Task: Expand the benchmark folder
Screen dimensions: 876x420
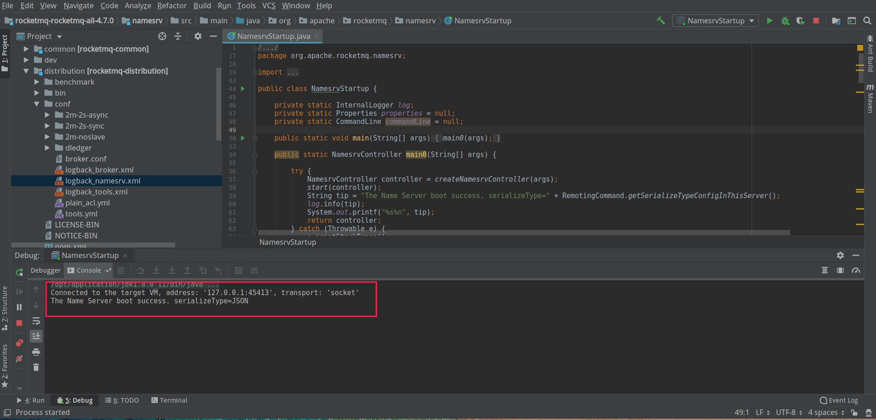Action: click(36, 82)
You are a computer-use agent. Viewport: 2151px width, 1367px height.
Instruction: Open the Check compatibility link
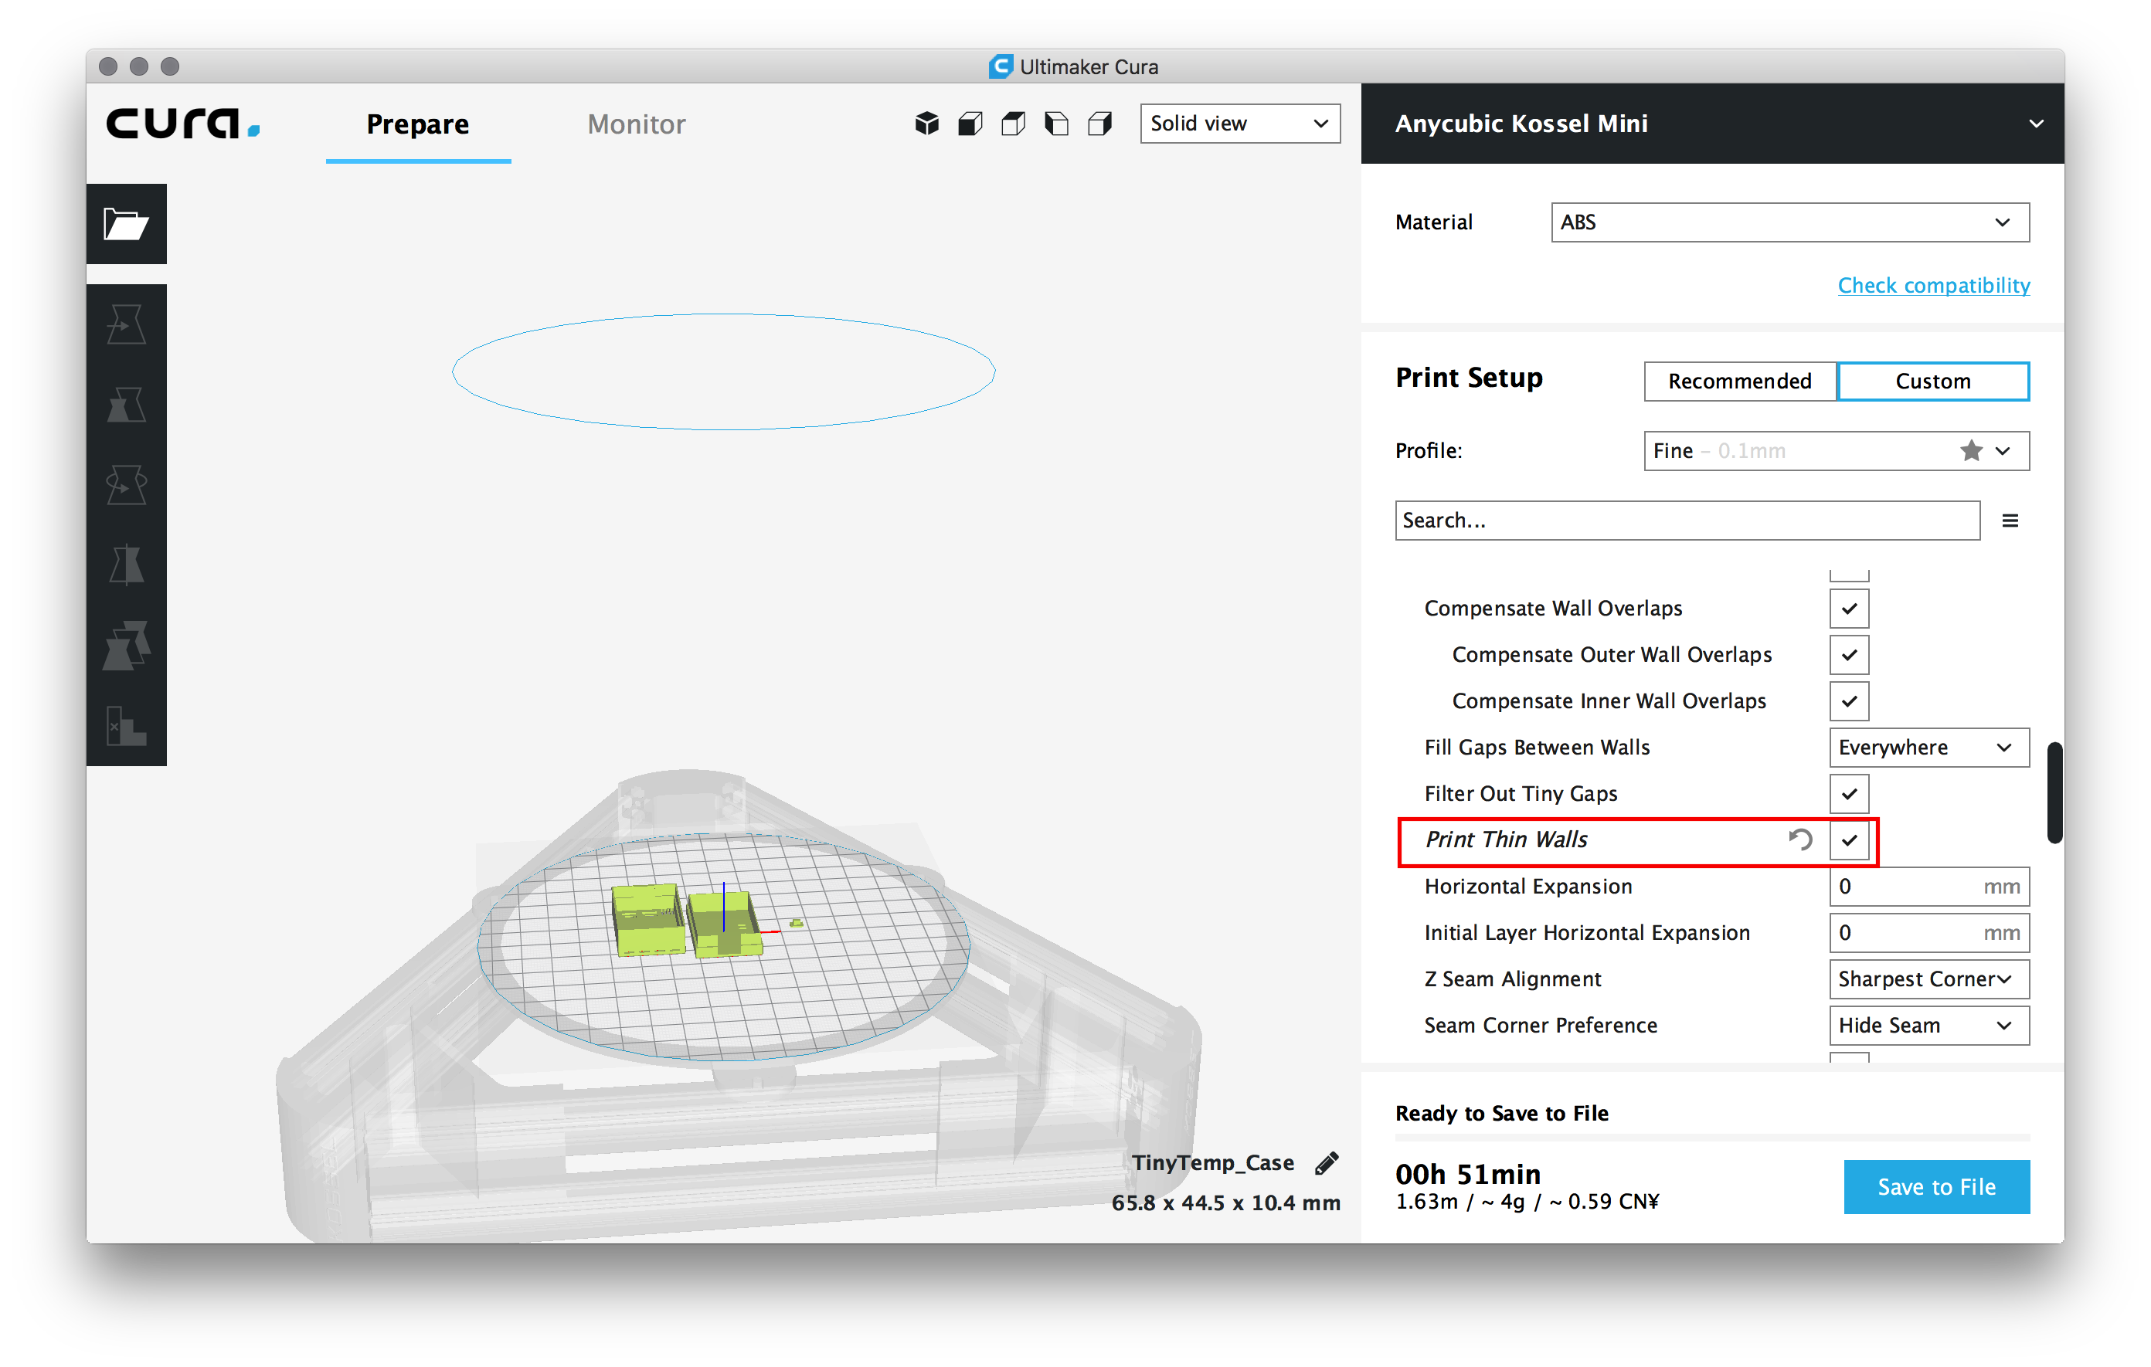coord(1933,286)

_YOUR OBJECTIVE_. Your answer must be an exact copy of the lines above, from the line that contains "Screen dimensions: 876x420" through the final line, with no pictures in it.

_EXPECTED ANSWER_.
Screen dimensions: 876x420
Action: click(36, 82)
You are a computer-use agent. Viewport: 2151px width, 1367px height.
Instruction: Open the Check compatibility link
coord(1933,286)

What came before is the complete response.